Wiki Nurse visits

Our office does not bill 99211 when only doing a blood draw or urine dips. On www.trailblazerhealth.com there is a document called Documentation Requirements for CPT Code 99211. It states that amont other things, this code should not be used to bill "when drawing blood for laboratory analysis or when performing other diagnostic tests, whether or not a claim for the venipuncture or other diagnostis study test is submitted separately." The documentation for code 99211 or any other E&M code in this circumstance must demonstrate a need for clinical evaluation and management.

Zaida, CPC
Urology Practice
 
Blood Draws and Urine Tests

I charge only the codes for the blood draw 36415 and urinalysis 81002. No separate 99211 is billed with them for nursing visits.
 
Tissue expander fills using 99211

What about for tissue expander fills?? We have never billed for these in the past, but we have some patients that are coming in after thier global period. So they want us to now start billing for any fills by a nurse. Thanks
 
What about for tissue expander fills?? We have never billed for these in the past, but we have some patients that are coming in after thier global period. So they want us to now start billing for any fills by a nurse. Thanks

terridiaz,
Have you looked at 11950 - 11954?

These should work :

11950 Subcutaneous Injection of Filling Material, 1 cc or Less
11951 " " 1.1 - 5.0 cc
11952 " " 5.1 - 10.0 cc
11954 " " over 10.0 cc

Let me know!!:)
 
99211 nurse visits and UAs

Does anyone know if this information is still applicable today? I am being asked to bill for both and want to make sure I am not doing anything I shouldn't be. Thanks in advance!
 
Does anyone know if this information is still applicable today? I am being asked to bill for both and want to make sure I am not doing anything I shouldn't be. Thanks in advance!

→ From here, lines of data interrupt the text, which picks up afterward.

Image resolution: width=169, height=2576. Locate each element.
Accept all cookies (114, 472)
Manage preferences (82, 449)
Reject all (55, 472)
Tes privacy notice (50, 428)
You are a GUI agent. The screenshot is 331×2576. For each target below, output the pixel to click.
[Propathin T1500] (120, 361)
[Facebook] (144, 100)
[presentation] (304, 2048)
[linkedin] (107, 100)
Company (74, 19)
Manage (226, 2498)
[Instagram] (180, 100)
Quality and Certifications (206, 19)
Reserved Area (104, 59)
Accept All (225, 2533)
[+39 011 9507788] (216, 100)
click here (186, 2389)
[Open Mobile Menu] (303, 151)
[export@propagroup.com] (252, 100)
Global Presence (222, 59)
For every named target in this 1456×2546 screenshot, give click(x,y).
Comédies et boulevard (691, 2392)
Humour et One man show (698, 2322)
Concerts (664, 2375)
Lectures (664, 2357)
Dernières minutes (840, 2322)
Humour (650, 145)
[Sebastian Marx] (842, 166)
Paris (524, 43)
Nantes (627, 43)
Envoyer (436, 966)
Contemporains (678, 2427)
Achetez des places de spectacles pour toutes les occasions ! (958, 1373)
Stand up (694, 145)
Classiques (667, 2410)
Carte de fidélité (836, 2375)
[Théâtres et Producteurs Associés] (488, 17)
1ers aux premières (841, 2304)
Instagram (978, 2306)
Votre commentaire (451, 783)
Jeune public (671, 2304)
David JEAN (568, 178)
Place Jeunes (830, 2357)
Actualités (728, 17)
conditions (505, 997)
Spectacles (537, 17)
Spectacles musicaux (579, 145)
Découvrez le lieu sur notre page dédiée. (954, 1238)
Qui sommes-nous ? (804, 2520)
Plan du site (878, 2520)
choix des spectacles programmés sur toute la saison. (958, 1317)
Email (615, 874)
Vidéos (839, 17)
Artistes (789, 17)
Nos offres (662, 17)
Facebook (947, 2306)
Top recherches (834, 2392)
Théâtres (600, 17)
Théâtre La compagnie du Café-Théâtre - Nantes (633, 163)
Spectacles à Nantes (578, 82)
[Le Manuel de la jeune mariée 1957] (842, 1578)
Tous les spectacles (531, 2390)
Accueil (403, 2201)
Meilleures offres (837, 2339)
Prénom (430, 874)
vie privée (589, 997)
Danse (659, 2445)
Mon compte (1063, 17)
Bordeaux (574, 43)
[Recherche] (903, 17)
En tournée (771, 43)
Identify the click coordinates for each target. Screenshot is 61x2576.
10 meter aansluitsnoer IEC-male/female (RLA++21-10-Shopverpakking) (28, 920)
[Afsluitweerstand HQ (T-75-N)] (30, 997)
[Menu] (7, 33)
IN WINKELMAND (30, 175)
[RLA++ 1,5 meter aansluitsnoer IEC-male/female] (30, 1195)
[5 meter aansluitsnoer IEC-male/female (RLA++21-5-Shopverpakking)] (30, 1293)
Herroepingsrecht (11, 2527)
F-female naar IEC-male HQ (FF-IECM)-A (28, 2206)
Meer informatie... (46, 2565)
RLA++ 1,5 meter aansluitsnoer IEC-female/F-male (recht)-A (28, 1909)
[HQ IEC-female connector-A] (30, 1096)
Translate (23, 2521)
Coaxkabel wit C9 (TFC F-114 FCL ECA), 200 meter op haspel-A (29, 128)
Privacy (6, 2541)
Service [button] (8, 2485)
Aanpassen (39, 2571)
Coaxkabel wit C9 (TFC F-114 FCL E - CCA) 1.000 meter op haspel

Yes it is still valid. You do not have the criteria met to bill a visit level in addition to the other activity. A physician must order the the UA or blood draw from a previous encounter ( even if it was a phone encounter). Therefore you do not have a separately identifiable visit to be billed, you have the services provided to billed. To bill a 99211 as a non physician face to face encounter, you are billing for a service that has no individual CPT code such as blood pressure check. Also the physician you are billing under must be present in the office at the time of the service.